> _ACTION ITEM_
In your answer, print every record exactly as it is written.

(Saved data entries)
————

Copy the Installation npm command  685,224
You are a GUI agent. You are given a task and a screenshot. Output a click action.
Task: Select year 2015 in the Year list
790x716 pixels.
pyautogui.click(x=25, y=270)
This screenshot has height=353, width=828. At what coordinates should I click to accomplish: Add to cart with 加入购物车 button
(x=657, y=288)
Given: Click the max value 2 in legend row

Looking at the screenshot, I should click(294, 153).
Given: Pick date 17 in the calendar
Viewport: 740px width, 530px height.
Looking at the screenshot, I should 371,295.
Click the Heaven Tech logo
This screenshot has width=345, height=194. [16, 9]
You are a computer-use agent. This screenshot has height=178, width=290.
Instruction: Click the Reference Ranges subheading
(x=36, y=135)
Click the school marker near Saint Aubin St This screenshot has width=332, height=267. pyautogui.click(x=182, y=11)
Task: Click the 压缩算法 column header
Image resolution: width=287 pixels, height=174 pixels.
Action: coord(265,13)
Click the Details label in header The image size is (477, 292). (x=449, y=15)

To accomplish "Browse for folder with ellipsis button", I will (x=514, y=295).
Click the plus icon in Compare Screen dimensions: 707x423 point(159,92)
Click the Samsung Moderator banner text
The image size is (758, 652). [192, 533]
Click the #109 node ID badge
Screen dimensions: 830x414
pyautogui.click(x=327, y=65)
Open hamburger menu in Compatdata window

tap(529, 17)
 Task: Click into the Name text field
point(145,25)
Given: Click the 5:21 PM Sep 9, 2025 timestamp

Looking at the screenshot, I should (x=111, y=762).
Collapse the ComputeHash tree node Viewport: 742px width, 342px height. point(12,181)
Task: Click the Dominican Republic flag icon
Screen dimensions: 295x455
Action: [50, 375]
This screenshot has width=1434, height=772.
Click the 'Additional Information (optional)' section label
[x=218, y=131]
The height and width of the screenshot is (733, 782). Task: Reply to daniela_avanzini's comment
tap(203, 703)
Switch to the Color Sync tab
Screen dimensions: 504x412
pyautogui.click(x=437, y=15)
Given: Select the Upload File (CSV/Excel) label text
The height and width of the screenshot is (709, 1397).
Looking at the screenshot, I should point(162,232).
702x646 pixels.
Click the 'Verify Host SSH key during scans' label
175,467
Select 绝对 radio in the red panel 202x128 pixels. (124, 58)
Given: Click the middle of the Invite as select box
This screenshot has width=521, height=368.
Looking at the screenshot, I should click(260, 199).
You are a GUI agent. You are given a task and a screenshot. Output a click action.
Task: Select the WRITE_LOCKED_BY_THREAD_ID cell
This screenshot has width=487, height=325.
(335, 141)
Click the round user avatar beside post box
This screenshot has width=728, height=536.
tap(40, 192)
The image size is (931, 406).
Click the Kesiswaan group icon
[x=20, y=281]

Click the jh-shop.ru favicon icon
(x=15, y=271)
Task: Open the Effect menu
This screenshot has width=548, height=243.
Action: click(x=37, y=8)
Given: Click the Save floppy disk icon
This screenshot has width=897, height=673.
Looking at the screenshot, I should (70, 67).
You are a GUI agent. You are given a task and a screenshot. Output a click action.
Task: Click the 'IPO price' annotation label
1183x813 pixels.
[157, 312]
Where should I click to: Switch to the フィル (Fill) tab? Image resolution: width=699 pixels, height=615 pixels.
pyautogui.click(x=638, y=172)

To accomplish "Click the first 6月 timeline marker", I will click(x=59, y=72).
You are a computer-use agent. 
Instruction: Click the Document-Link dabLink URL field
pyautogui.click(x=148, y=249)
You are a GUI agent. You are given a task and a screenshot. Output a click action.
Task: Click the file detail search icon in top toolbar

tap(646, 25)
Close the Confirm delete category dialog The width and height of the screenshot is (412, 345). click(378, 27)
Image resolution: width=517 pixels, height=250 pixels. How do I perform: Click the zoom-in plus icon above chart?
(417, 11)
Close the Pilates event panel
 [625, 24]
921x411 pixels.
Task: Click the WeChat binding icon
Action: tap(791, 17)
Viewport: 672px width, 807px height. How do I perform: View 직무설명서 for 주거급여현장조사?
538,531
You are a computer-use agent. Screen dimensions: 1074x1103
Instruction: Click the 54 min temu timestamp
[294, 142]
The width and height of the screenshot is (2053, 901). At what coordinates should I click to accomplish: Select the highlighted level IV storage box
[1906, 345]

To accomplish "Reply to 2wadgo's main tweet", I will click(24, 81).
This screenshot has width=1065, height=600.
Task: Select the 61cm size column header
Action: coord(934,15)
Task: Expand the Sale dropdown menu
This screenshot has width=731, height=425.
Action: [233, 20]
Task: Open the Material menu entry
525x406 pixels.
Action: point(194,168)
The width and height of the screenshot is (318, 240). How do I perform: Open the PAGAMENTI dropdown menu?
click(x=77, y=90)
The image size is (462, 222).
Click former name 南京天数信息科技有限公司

————

> _ANSWER BELOW_
Copy the Installation npm command  685,224
You are a GUI agent. You are given a task and a screenshot. Output a click action.
Task: Select year 2015 in the Year list
790x716 pixels.
pyautogui.click(x=25, y=270)
This screenshot has height=353, width=828. At what coordinates should I click to accomplish: Add to cart with 加入购物车 button
(x=657, y=288)
Given: Click the max value 2 in legend row

Looking at the screenshot, I should click(294, 153).
Given: Pick date 17 in the calendar
Viewport: 740px width, 530px height.
Looking at the screenshot, I should 371,295.
Click the Heaven Tech logo
This screenshot has width=345, height=194. [16, 9]
You are a computer-use agent. This screenshot has height=178, width=290.
Instruction: Click the Reference Ranges subheading
(x=36, y=135)
Click the school marker near Saint Aubin St This screenshot has width=332, height=267. pyautogui.click(x=182, y=11)
Task: Click the 压缩算法 column header
Image resolution: width=287 pixels, height=174 pixels.
Action: coord(265,13)
Click the Details label in header The image size is (477, 292). (x=449, y=15)

To accomplish "Browse for folder with ellipsis button", I will (x=514, y=295).
Click the plus icon in Compare Screen dimensions: 707x423 point(159,92)
Click the Samsung Moderator banner text
The image size is (758, 652). [192, 533]
Click the #109 node ID badge
Screen dimensions: 830x414
pyautogui.click(x=327, y=65)
Open hamburger menu in Compatdata window

tap(529, 17)
 Task: Click into the Name text field
point(145,25)
Given: Click the 5:21 PM Sep 9, 2025 timestamp

Looking at the screenshot, I should (x=111, y=762).
Collapse the ComputeHash tree node Viewport: 742px width, 342px height. point(12,181)
Task: Click the Dominican Republic flag icon
Screen dimensions: 295x455
Action: [50, 375]
This screenshot has width=1434, height=772.
Click the 'Additional Information (optional)' section label
[x=218, y=131]
The height and width of the screenshot is (733, 782). Task: Reply to daniela_avanzini's comment
tap(203, 703)
Switch to the Color Sync tab
Screen dimensions: 504x412
pyautogui.click(x=437, y=15)
Given: Select the Upload File (CSV/Excel) label text
The height and width of the screenshot is (709, 1397).
Looking at the screenshot, I should point(162,232).
702x646 pixels.
Click the 'Verify Host SSH key during scans' label
175,467
Select 绝对 radio in the red panel 202x128 pixels. (124, 58)
Given: Click the middle of the Invite as select box
This screenshot has width=521, height=368.
Looking at the screenshot, I should click(260, 199).
You are a GUI agent. You are given a task and a screenshot. Output a click action.
Task: Select the WRITE_LOCKED_BY_THREAD_ID cell
This screenshot has width=487, height=325.
(335, 141)
Click the round user avatar beside post box
This screenshot has width=728, height=536.
tap(40, 192)
The image size is (931, 406).
Click the Kesiswaan group icon
[x=20, y=281]

Click the jh-shop.ru favicon icon
(x=15, y=271)
Task: Open the Effect menu
This screenshot has width=548, height=243.
Action: click(x=37, y=8)
Given: Click the Save floppy disk icon
This screenshot has width=897, height=673.
Looking at the screenshot, I should (70, 67).
You are a GUI agent. You are given a task and a screenshot. Output a click action.
Task: Click the 'IPO price' annotation label
1183x813 pixels.
[157, 312]
Where should I click to: Switch to the フィル (Fill) tab? Image resolution: width=699 pixels, height=615 pixels.
pyautogui.click(x=638, y=172)

To accomplish "Click the first 6月 timeline marker", I will click(x=59, y=72).
You are a computer-use agent. 
Instruction: Click the Document-Link dabLink URL field
pyautogui.click(x=148, y=249)
You are a GUI agent. You are given a task and a screenshot. Output a click action.
Task: Click the file detail search icon in top toolbar

tap(646, 25)
Close the Confirm delete category dialog The width and height of the screenshot is (412, 345). click(378, 27)
Image resolution: width=517 pixels, height=250 pixels. How do I perform: Click the zoom-in plus icon above chart?
(417, 11)
Close the Pilates event panel
 [625, 24]
921x411 pixels.
Task: Click the WeChat binding icon
Action: tap(791, 17)
Viewport: 672px width, 807px height. How do I perform: View 직무설명서 for 주거급여현장조사?
538,531
You are a computer-use agent. Screen dimensions: 1074x1103
Instruction: Click the 54 min temu timestamp
[294, 142]
The width and height of the screenshot is (2053, 901). At what coordinates should I click to accomplish: Select the highlighted level IV storage box
[1906, 345]

To accomplish "Reply to 2wadgo's main tweet", I will click(24, 81).
This screenshot has width=1065, height=600.
Task: Select the 61cm size column header
Action: coord(934,15)
Task: Expand the Sale dropdown menu
This screenshot has width=731, height=425.
Action: [233, 20]
Task: Open the Material menu entry
525x406 pixels.
Action: point(194,168)
The width and height of the screenshot is (318, 240). How do I perform: Open the PAGAMENTI dropdown menu?
click(x=77, y=90)
The image size is (462, 222).
Click former name 南京天数信息科技有限公司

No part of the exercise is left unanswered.